Der Bund hat dem Beschwerdeführer Aufwendungen in Höhe von EUR 1.346,40 binnen zwei Wochen bei sonstiger Exekution zu ersetzen.

Begründung

1. Mit Straferkenntnis der Bundespolizeidirektion St. Pölten vom 3. Jänner 2012 wurde der Beschwerdeführer als zur Vertretung nach außen berufenes Organ der M GmbH der Übertretung des § 52 Abs. 1 Z 1 des Glücksspielgesetzes (GSpG) für schuldig erkannt und über ihn eine Geldstrafe in der Höhe von EUR 8.000,-- (Ersatzfreiheitsstrafe von 19 Tagen) verhängt.

Mit dem angefochtenen Bescheid gab die belangte Behörde der Berufung des Beschwerdeführers hinsichtlich der Strafhöhe Folge und präzisierte den Spruch des angefochtenen Straferkenntnisses.

Begründend führte die belangte Behörde nach Darstellung der Geräte, auf denen virtuelle Walzenspiele angeboten wurden, u. a. aus, welches Spiel anlässlich einer Überprüfung jeweils gespielt worden sei und welche Einsätze und Gewinne dabei möglich gewesen seien. Ob es auch möglich gewesen sei, mit Einsätzen von über EUR 10,-- pro Spiel zu spielen bzw. ob tatsächlich mit derartigen Einsätzen gespielt worden sei, habe nicht festgestellt werden können.
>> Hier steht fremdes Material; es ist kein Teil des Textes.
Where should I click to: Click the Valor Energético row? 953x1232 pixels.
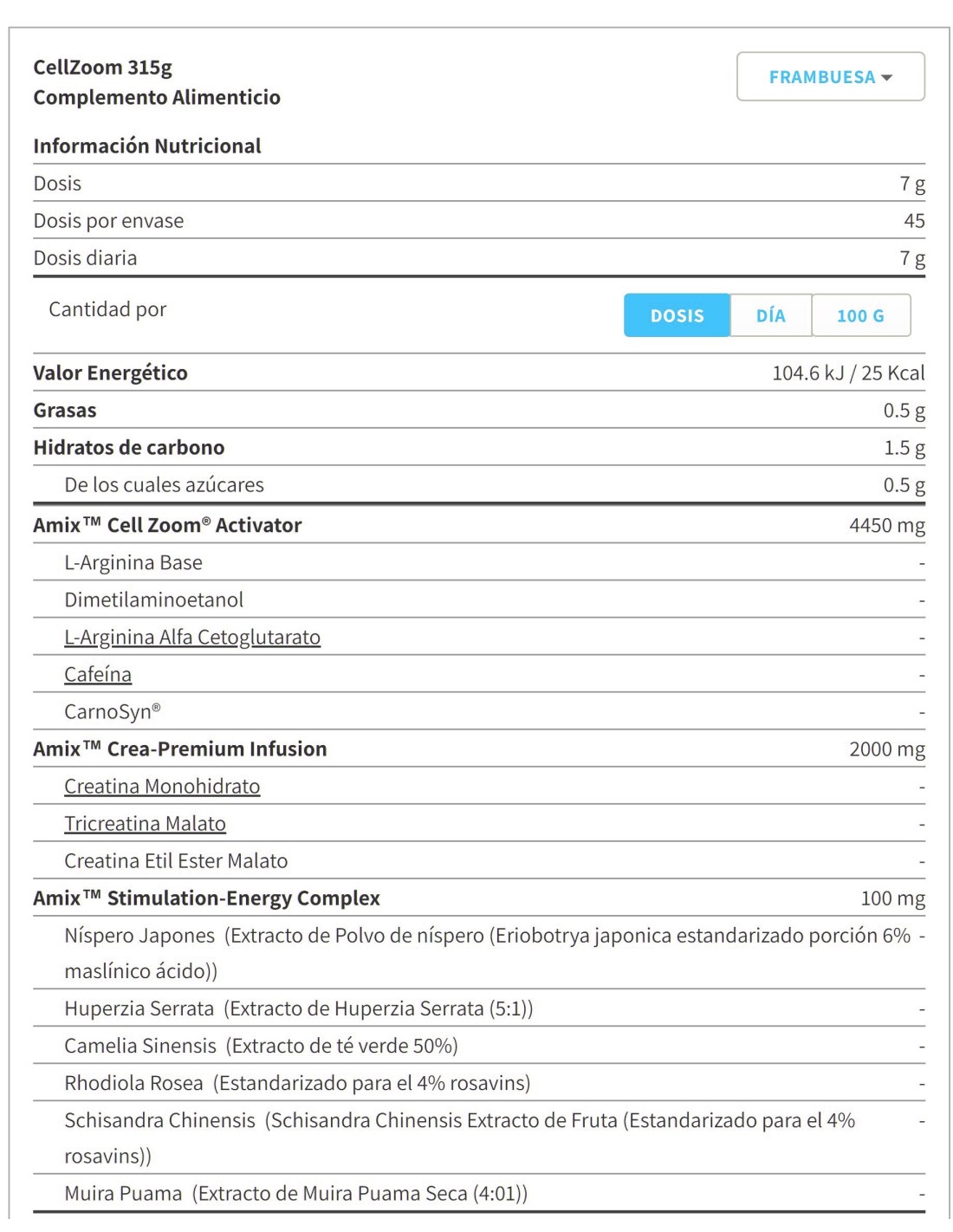pyautogui.click(x=479, y=373)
Es lägen keine Beweisergebnisse vor, wonach ein Einsatz von über EUR 10,-- überhaupt möglich gewesen, "geschweige denn tatsächlich eingesetzt worden wäre". Abgesehen davon sei die Zuständigkeit des Gerichtes nur für jene Spiele gegeben, bei denen der geleistete Einsatz den Betrag von EUR 10,-- übersteige, im Übrigen sei aber die Zuständigkeit der Verwaltungsbehörden gegeben. Das Ermittlungsverfahren gegen den Beschwerdeführer sei von der Staatsanwaltschaft gemäß § 190 Z 2 StPO eingestellt worden.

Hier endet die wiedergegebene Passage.